Excerpted records:
** BEGIN **

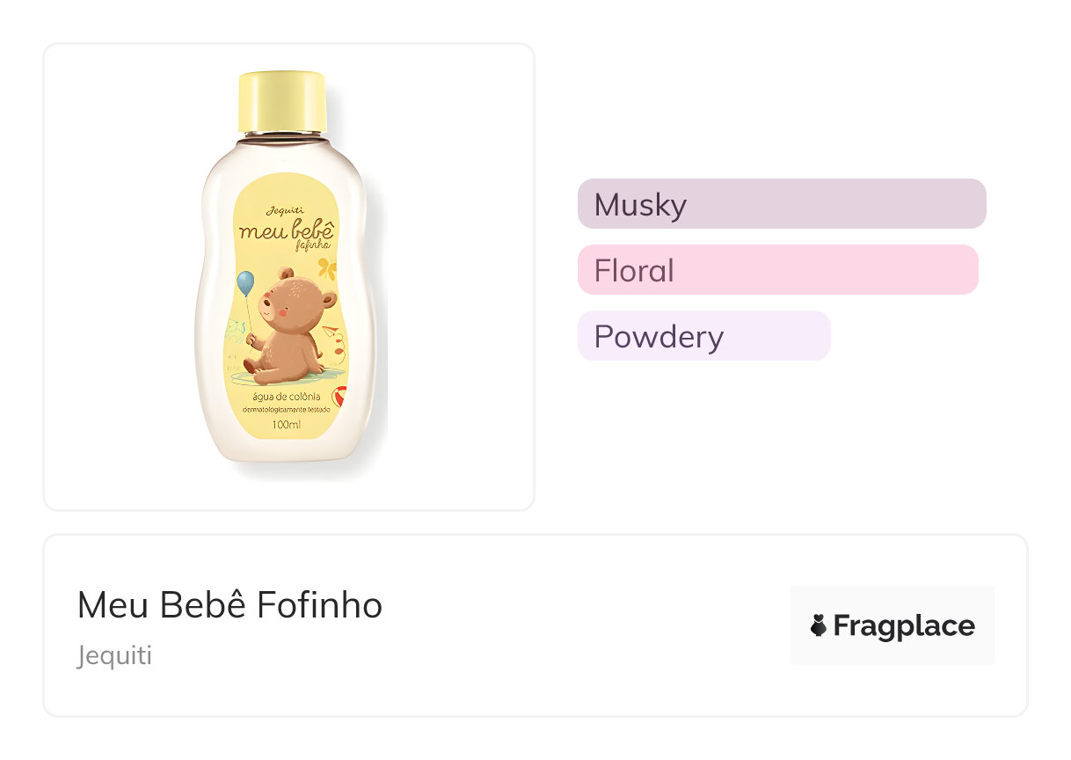Click the Fragplace wordmark text

(903, 626)
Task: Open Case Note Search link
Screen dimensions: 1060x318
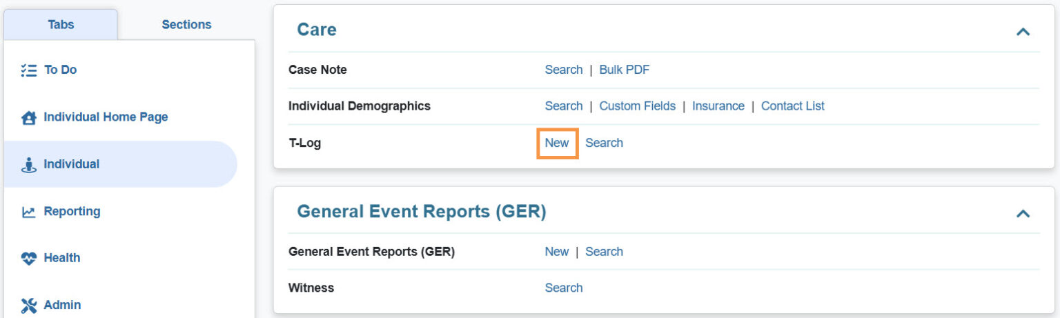Action: [x=563, y=70]
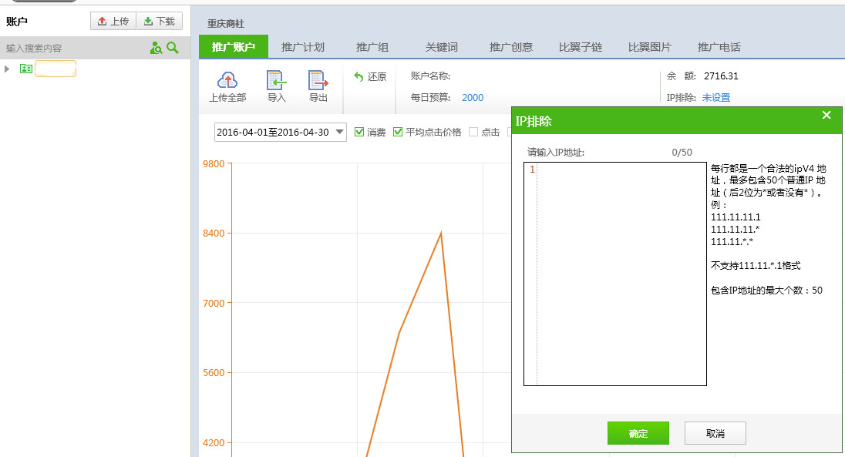Screen dimensions: 845x457
Task: Edit daily budget via the 2000 link
Action: coord(472,98)
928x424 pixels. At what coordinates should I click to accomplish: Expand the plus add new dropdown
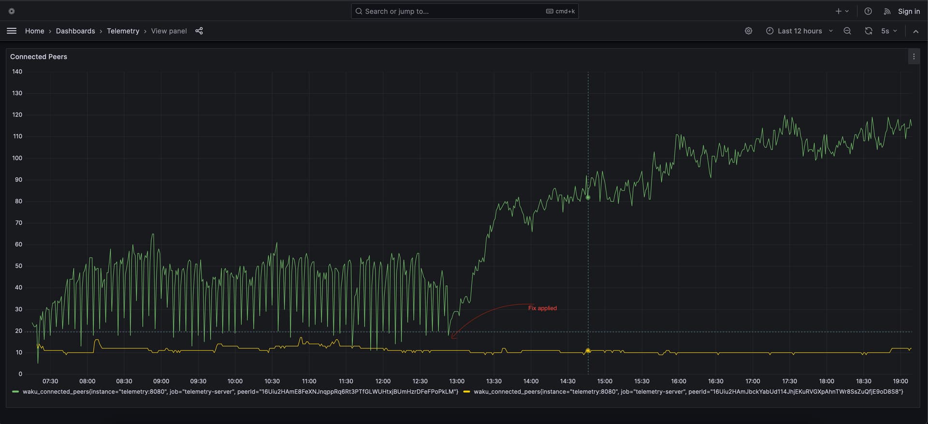point(842,11)
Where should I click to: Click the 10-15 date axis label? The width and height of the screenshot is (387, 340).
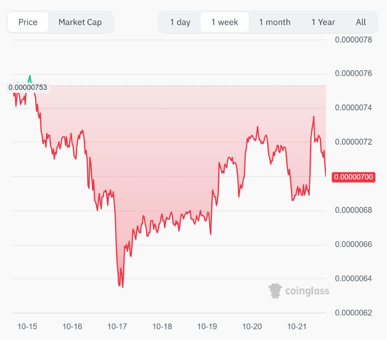[x=27, y=326]
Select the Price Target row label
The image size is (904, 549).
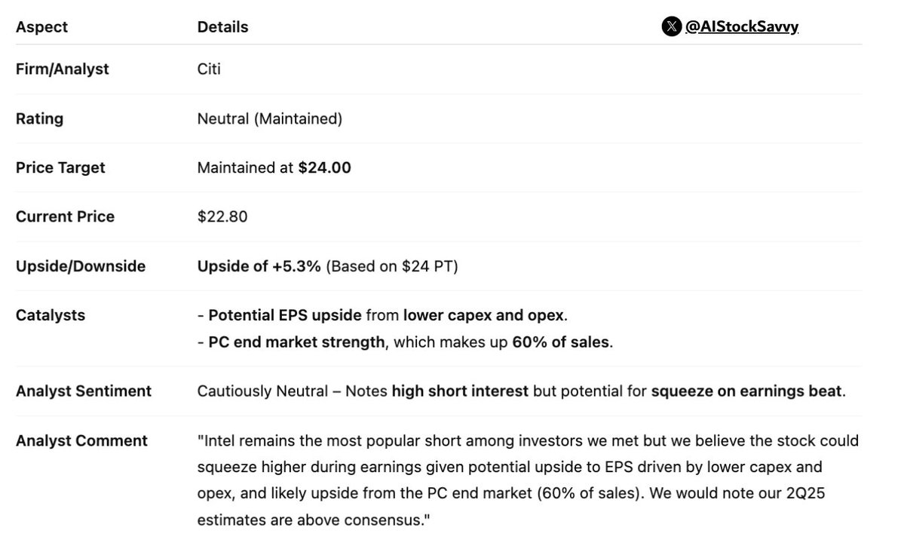click(60, 168)
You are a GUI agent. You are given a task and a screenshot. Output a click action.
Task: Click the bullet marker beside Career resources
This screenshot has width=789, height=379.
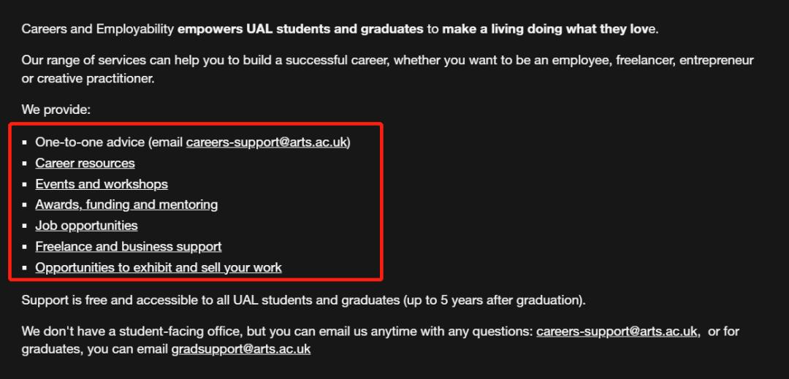(25, 164)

** END **

Directions for this task:
Reproduce all of the entries above word for word, omitting the pictures.

Exercise answer:
Click the Fragplace wordmark text

(903, 626)
Task: Open Case Note Search link
Screen dimensions: 1060x318
Action: [x=563, y=70]
Screen dimensions: 845x457
Task: Edit daily budget via the 2000 link
Action: coord(472,98)
928x424 pixels. At what coordinates should I click to accomplish: Expand the plus add new dropdown
point(842,11)
Where should I click to: Click the 10-15 date axis label? The width and height of the screenshot is (387, 340).
[x=27, y=326]
Select the Price Target row label
The image size is (904, 549).
click(60, 168)
You are a GUI agent. You are given a task and a screenshot. Output a click action.
Task: Click the bullet marker beside Career resources
This screenshot has width=789, height=379.
(25, 164)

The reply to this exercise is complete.